## Exercise goal
Line by line, return the material below exactly as it reads.

## Dataset records
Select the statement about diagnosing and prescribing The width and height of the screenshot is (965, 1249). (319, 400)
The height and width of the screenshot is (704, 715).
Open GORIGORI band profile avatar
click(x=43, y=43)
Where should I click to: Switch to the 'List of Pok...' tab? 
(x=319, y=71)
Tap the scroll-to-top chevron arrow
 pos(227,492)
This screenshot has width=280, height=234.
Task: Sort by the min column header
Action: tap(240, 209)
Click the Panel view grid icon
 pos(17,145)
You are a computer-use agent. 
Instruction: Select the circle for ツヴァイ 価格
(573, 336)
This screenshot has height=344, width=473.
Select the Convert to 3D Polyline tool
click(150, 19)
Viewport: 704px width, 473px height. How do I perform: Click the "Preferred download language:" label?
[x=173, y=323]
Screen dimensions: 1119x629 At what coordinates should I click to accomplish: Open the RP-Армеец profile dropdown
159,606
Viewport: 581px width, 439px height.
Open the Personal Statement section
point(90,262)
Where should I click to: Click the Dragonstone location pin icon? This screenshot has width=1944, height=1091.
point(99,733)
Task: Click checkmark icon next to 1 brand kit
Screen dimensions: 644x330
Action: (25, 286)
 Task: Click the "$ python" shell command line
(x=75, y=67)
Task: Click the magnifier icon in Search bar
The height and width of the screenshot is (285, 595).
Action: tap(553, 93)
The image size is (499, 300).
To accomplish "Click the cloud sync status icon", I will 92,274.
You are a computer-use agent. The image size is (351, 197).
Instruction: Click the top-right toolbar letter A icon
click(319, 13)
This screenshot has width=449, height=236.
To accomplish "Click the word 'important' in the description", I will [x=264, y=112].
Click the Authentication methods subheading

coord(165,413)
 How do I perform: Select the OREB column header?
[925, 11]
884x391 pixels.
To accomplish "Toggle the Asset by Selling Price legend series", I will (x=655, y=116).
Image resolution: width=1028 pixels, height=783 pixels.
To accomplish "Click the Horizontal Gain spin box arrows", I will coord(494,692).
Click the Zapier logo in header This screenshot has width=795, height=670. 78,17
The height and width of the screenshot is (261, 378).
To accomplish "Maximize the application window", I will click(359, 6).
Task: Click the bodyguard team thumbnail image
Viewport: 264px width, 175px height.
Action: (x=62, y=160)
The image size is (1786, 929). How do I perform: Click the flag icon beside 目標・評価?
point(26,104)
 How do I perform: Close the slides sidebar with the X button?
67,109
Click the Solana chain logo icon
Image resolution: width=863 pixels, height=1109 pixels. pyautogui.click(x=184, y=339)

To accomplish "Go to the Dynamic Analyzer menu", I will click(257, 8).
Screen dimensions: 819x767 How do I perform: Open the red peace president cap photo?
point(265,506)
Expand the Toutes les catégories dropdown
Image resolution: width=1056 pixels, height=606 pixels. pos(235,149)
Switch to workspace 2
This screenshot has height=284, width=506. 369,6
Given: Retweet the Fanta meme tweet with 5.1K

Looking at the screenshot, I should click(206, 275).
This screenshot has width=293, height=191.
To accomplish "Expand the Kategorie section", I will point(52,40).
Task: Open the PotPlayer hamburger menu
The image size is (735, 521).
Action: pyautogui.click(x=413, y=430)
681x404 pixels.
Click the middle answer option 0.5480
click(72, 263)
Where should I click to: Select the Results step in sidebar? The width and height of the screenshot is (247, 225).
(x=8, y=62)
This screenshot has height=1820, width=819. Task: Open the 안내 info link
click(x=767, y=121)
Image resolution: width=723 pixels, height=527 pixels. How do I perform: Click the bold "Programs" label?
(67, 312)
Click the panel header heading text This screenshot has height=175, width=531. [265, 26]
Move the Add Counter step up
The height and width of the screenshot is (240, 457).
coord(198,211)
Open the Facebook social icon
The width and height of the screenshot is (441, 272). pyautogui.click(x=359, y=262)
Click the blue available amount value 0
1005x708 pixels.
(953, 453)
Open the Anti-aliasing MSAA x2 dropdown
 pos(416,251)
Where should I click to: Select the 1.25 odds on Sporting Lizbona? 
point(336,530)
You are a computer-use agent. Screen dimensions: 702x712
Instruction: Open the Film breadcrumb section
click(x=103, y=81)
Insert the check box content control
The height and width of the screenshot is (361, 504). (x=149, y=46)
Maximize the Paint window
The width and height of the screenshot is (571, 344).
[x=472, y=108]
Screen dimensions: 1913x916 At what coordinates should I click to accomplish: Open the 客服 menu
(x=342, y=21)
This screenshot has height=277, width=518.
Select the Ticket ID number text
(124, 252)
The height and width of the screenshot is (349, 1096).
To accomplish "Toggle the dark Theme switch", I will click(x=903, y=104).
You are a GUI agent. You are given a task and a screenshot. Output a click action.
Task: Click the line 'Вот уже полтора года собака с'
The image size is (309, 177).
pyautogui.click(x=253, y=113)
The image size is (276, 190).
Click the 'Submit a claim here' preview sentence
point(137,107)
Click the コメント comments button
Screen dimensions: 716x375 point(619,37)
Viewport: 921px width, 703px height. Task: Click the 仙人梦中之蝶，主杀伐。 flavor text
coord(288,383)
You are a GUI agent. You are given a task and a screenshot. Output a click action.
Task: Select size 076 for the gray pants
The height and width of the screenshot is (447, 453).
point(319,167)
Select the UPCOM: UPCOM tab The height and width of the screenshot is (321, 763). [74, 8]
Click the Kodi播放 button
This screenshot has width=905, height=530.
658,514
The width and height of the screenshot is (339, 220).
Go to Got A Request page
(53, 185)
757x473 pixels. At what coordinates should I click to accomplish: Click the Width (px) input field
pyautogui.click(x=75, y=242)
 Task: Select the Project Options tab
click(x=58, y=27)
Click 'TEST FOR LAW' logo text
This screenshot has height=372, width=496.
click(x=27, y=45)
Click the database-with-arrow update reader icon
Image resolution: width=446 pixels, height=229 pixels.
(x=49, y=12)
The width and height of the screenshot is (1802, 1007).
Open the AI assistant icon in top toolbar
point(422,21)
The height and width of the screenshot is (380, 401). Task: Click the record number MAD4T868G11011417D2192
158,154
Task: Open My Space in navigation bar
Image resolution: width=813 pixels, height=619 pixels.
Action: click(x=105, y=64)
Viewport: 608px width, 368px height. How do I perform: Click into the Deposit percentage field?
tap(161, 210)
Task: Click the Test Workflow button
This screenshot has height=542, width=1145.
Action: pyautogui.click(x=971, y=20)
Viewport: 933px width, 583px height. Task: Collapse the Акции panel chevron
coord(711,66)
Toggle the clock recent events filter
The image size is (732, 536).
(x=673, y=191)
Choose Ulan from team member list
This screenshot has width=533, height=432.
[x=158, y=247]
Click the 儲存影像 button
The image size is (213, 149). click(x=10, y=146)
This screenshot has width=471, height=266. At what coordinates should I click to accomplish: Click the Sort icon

## Solution below
Select the statement about diagnosing and prescribing The width and height of the screenshot is (965, 1249). (319, 400)
The height and width of the screenshot is (704, 715).
Open GORIGORI band profile avatar
click(x=43, y=43)
Where should I click to: Switch to the 'List of Pok...' tab? 
(x=319, y=71)
Tap the scroll-to-top chevron arrow
 pos(227,492)
This screenshot has width=280, height=234.
Task: Sort by the min column header
Action: tap(240, 209)
Click the Panel view grid icon
 pos(17,145)
You are a computer-use agent. 
Instruction: Select the circle for ツヴァイ 価格
(573, 336)
This screenshot has height=344, width=473.
Select the Convert to 3D Polyline tool
click(150, 19)
Viewport: 704px width, 473px height. How do I perform: Click the "Preferred download language:" label?
[x=173, y=323]
Screen dimensions: 1119x629 At what coordinates should I click to accomplish: Open the RP-Армеец profile dropdown
159,606
Viewport: 581px width, 439px height.
Open the Personal Statement section
point(90,262)
Where should I click to: Click the Dragonstone location pin icon? This screenshot has width=1944, height=1091.
point(99,733)
Task: Click checkmark icon next to 1 brand kit
Screen dimensions: 644x330
Action: (25, 286)
 Task: Click the "$ python" shell command line
(x=75, y=67)
Task: Click the magnifier icon in Search bar
The height and width of the screenshot is (285, 595).
Action: tap(553, 93)
The image size is (499, 300).
To accomplish "Click the cloud sync status icon", I will 92,274.
You are a computer-use agent. The image size is (351, 197).
Instruction: Click the top-right toolbar letter A icon
click(319, 13)
This screenshot has width=449, height=236.
To accomplish "Click the word 'important' in the description", I will [x=264, y=112].
Click the Authentication methods subheading

coord(165,413)
 How do I perform: Select the OREB column header?
[925, 11]
884x391 pixels.
To accomplish "Toggle the Asset by Selling Price legend series", I will (x=655, y=116).
Image resolution: width=1028 pixels, height=783 pixels.
To accomplish "Click the Horizontal Gain spin box arrows", I will coord(494,692).
Click the Zapier logo in header This screenshot has width=795, height=670. 78,17
The height and width of the screenshot is (261, 378).
To accomplish "Maximize the application window", I will click(359, 6).
Task: Click the bodyguard team thumbnail image
Viewport: 264px width, 175px height.
Action: (x=62, y=160)
The image size is (1786, 929). How do I perform: Click the flag icon beside 目標・評価?
point(26,104)
 How do I perform: Close the slides sidebar with the X button?
67,109
Click the Solana chain logo icon
Image resolution: width=863 pixels, height=1109 pixels. pyautogui.click(x=184, y=339)

To accomplish "Go to the Dynamic Analyzer menu", I will click(257, 8).
Screen dimensions: 819x767 How do I perform: Open the red peace president cap photo?
point(265,506)
Expand the Toutes les catégories dropdown
Image resolution: width=1056 pixels, height=606 pixels. pos(235,149)
Switch to workspace 2
This screenshot has height=284, width=506. 369,6
Given: Retweet the Fanta meme tweet with 5.1K

Looking at the screenshot, I should click(206, 275).
This screenshot has width=293, height=191.
To accomplish "Expand the Kategorie section", I will point(52,40).
Task: Open the PotPlayer hamburger menu
The image size is (735, 521).
Action: pyautogui.click(x=413, y=430)
681x404 pixels.
Click the middle answer option 0.5480
click(72, 263)
Where should I click to: Select the Results step in sidebar? The width and height of the screenshot is (247, 225).
(x=8, y=62)
This screenshot has height=1820, width=819. Task: Open the 안내 info link
click(x=767, y=121)
Image resolution: width=723 pixels, height=527 pixels. How do I perform: Click the bold "Programs" label?
(67, 312)
Click the panel header heading text This screenshot has height=175, width=531. [265, 26]
Move the Add Counter step up
The height and width of the screenshot is (240, 457).
coord(198,211)
Open the Facebook social icon
The width and height of the screenshot is (441, 272). pyautogui.click(x=359, y=262)
Click the blue available amount value 0
1005x708 pixels.
(953, 453)
Open the Anti-aliasing MSAA x2 dropdown
 pos(416,251)
Where should I click to: Select the 1.25 odds on Sporting Lizbona? 
point(336,530)
You are a computer-use agent. Screen dimensions: 702x712
Instruction: Open the Film breadcrumb section
click(x=103, y=81)
Insert the check box content control
The height and width of the screenshot is (361, 504). (x=149, y=46)
Maximize the Paint window
The width and height of the screenshot is (571, 344).
[x=472, y=108]
Screen dimensions: 1913x916 At what coordinates should I click to accomplish: Open the 客服 menu
(x=342, y=21)
This screenshot has height=277, width=518.
Select the Ticket ID number text
(124, 252)
The height and width of the screenshot is (349, 1096).
To accomplish "Toggle the dark Theme switch", I will click(x=903, y=104).
You are a GUI agent. You are given a task and a screenshot. Output a click action.
Task: Click the line 'Вот уже полтора года собака с'
The image size is (309, 177).
pyautogui.click(x=253, y=113)
The image size is (276, 190).
Click the 'Submit a claim here' preview sentence
point(137,107)
Click the コメント comments button
Screen dimensions: 716x375 point(619,37)
Viewport: 921px width, 703px height. Task: Click the 仙人梦中之蝶，主杀伐。 flavor text
coord(288,383)
You are a GUI agent. You are given a task and a screenshot. Output a click action.
Task: Select size 076 for the gray pants
The height and width of the screenshot is (447, 453).
point(319,167)
Select the UPCOM: UPCOM tab The height and width of the screenshot is (321, 763). [74, 8]
Click the Kodi播放 button
This screenshot has width=905, height=530.
658,514
The width and height of the screenshot is (339, 220).
Go to Got A Request page
(53, 185)
757x473 pixels. At what coordinates should I click to accomplish: Click the Width (px) input field
pyautogui.click(x=75, y=242)
 Task: Select the Project Options tab
click(x=58, y=27)
Click 'TEST FOR LAW' logo text
This screenshot has height=372, width=496.
click(x=27, y=45)
Click the database-with-arrow update reader icon
Image resolution: width=446 pixels, height=229 pixels.
(x=49, y=12)
The width and height of the screenshot is (1802, 1007).
Open the AI assistant icon in top toolbar
point(422,21)
The height and width of the screenshot is (380, 401). Task: Click the record number MAD4T868G11011417D2192
158,154
Task: Open My Space in navigation bar
Image resolution: width=813 pixels, height=619 pixels.
Action: click(x=105, y=64)
Viewport: 608px width, 368px height. How do I perform: Click into the Deposit percentage field?
tap(161, 210)
Task: Click the Test Workflow button
This screenshot has height=542, width=1145.
Action: pyautogui.click(x=971, y=20)
Viewport: 933px width, 583px height. Task: Collapse the Акции panel chevron
coord(711,66)
Toggle the clock recent events filter
The image size is (732, 536).
(x=673, y=191)
Choose Ulan from team member list
This screenshot has width=533, height=432.
[x=158, y=247]
Click the 儲存影像 button
The image size is (213, 149). click(x=10, y=146)
This screenshot has width=471, height=266. At what coordinates should I click to accomplish: Click the Sort icon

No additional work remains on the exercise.